那侯卫东最后会走出体制吗?张兵摇头:“应该不会,因为我下不了这个决心,写到最后,小说内外的人生选择还是结合在一起。”
集结网络写手:要面包,也要鲜花
说起写作理念,张兵讲得最多不是“我”而是“我们”,细问才明白,“我们”是指网络文学作家群体。
虽然他的书在传统图书市场畅销,但“发家地”是网络。网上数据显示,仅今年9月,张兵的几部小说就获得9500元的读者付费。
张兵的身上,已烙上网络作家的“习气”——他管出书叫出简体(因很多网络小说也在台湾出版,有繁体版本);他指指敦实的小肚腩,时髦地说:“宅呗,坐出来的肚子。”他还说,自己打字的姿势,就像狗把爪子放在电脑键盘上,激动迅捷。

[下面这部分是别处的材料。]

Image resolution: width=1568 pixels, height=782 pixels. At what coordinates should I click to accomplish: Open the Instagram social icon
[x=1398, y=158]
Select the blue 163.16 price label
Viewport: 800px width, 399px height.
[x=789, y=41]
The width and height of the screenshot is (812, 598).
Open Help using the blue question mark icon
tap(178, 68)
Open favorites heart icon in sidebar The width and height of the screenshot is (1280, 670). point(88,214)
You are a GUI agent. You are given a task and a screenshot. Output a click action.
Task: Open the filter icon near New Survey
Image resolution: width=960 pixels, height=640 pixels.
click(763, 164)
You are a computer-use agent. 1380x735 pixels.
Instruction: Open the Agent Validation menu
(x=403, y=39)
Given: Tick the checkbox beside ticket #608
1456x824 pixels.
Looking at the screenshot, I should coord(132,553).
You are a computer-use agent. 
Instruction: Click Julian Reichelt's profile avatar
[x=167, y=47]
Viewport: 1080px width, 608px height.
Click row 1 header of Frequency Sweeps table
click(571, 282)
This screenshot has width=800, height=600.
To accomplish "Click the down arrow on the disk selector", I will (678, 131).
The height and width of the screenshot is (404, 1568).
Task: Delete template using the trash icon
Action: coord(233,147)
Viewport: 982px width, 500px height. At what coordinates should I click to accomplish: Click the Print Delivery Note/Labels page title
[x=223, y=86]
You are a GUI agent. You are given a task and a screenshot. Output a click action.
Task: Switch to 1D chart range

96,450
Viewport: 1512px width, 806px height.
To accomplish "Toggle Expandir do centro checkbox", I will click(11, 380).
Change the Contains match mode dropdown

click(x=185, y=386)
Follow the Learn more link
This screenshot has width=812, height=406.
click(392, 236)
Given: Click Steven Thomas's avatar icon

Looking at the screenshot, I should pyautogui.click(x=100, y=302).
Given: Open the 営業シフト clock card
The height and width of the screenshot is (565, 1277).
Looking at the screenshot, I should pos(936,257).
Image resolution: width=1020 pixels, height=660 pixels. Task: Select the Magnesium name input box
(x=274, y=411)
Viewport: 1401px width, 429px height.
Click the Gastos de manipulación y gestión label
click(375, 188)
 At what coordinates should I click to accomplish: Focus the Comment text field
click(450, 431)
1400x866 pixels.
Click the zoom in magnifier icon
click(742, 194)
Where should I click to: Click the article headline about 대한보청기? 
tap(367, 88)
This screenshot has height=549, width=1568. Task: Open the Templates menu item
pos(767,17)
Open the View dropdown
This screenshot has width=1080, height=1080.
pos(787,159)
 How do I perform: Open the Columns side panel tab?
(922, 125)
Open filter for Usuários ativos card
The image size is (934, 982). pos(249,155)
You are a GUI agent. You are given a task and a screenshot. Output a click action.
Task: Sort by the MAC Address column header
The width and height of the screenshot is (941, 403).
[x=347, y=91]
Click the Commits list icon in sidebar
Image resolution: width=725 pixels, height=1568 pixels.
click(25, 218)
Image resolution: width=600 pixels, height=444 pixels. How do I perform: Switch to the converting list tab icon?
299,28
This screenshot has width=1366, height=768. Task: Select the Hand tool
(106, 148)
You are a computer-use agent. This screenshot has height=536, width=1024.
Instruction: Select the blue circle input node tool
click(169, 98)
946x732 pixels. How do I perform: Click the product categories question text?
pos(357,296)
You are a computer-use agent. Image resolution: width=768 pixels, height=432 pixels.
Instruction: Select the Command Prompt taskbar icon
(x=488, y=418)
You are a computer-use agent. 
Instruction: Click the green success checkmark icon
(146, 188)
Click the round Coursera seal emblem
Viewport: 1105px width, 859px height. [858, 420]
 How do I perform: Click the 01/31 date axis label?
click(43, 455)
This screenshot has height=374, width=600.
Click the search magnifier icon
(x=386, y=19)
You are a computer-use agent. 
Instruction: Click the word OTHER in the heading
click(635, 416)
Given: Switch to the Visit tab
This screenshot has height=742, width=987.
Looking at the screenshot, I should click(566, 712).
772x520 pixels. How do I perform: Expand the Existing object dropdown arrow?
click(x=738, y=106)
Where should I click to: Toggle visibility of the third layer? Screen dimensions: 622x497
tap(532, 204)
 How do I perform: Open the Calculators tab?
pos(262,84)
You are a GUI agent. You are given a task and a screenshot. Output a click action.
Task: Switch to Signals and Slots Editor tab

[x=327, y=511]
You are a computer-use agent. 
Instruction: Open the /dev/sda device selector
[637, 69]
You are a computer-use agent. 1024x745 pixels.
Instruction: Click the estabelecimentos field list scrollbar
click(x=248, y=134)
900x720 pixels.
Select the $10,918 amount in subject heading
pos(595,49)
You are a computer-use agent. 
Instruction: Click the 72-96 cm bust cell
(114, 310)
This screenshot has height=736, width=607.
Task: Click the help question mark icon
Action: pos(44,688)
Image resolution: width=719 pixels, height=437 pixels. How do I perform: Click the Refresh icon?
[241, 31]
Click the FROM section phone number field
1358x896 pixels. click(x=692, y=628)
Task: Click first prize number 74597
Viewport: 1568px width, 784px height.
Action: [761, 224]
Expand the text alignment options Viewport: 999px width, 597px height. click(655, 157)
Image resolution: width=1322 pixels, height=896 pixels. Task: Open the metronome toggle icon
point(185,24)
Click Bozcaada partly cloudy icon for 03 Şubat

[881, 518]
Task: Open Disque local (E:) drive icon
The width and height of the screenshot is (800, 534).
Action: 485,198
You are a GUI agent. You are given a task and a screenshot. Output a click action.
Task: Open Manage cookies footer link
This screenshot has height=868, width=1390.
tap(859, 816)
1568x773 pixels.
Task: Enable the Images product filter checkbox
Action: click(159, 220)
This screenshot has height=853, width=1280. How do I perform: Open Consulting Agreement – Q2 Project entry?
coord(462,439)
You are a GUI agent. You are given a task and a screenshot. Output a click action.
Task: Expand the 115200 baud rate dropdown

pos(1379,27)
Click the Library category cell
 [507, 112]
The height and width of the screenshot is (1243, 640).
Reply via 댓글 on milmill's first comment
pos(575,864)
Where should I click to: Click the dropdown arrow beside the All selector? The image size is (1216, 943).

老友余东其实一直好奇,为何张兵要写“那种”文章——那种网络小说不怎么“显”张兵文学素养,倒有很多吸引大众眼球的东西。
这句话,得到了张兵妻子的印证:张兵的写作,直至现在,并非全凭兴趣。
2005年,女儿出生、妻子离职,靠张兵一人的“副局长工资”难以为继。妻子给女儿换尿布,他在心里默念:“一甩,就是两元钱。”
焦头烂额之际,他在某大型网络文学网站上看到一篇新闻,内容是“网络写作,年薪百万不是梦”。从此开始了网络写手之路。
第一部,历史穿越小说,反响平平。直至与他个人经历结合紧密的侯卫东诞生后,他找到了路子。1年40万字,10年出版14本小说。
而今,“写作目的已经进化,更加注重质量,想写出中国人在当代的好故事”。他的决心,在看到小学六年级的女儿捧回老师开的假期书单后,尤为强烈。
对着书单,他直摇头——小说项里,多被外国当代作家的作品填充,中国本土的当代作家缺位。
张兵说:“每个人的一生中,需要深阅读,也需要浅阅读。而在提供优质的浅阅读这方面,比如青少年读物,我们网络文学作家大有可为。”
他在这两年承担下重庆市作协网络文学创委会主任的职务,工资0元。他把10多位当地有名网络文学作家吸收进重庆市作协。
曾依赖网络写作满足经济诉求的张兵,深刻理解专职网络写手的不易。在重庆,登记在册的网络文学作者有400多人,实际还远超过这个数字。但真正为人熟知的只有寥寥数人。
“和我一样,大多数人的网络写作有明确经济目标。衣食父母是文学网站,但网站不能提供医疗等社会保障,所以作协要尽量去拓展他们的生存渠道。”张兵说。
在他看来,“作家不必耻于谈钱,尤其是网络作家。只有这种新型写作作为一种劳动方式被认可,才会有更多人愿意加入”。
好的网络小说,可成为电视、电影和游戏的母本。“张兵们”联系本市企业,鼓励企业以定制方式购买网络文学,来宣传企业。他还借助人脉,邀请电视台编导和出版社编辑与网络写手对接作品。
除了帮扶,也有引导。“单纯迎合市场的网络小说,能写一辈子吗?”这是张兵和向林在本地网络作家的研讨会上,抛给年轻作者的问题。
而这两位年长者的答案,是回归。他们看重传统出版,力图通过纸质阅读的精品化要求锤炼网络写作。
张兵认为两栖写作是最好的趋势。出版《巴州往事》之前,他把结尾前的内容发在网上供在线阅读。当时他还在为男主人公的爱情归属摇摆,而网友们明示了对于结局的喜好,张兵则接受读者的“安排”。
眼下他正在写作的,是“拯救”系列,“是中国人在当代面临的各种个体性危机和自我解救”。官员,不再是主人公的统一职业。
他热衷美国神话学者坎贝尔的“英雄之旅”理论,“每个神话故事的精髓,就是英雄之旅。我们在年少时都要离开这个世界去冒险,但在尾声处我们终将回到这个现实世界”。
他的“光荣与梦想”——挖掘一座民间写作的“中国故事”富矿,岂不正像一场英雄之旅?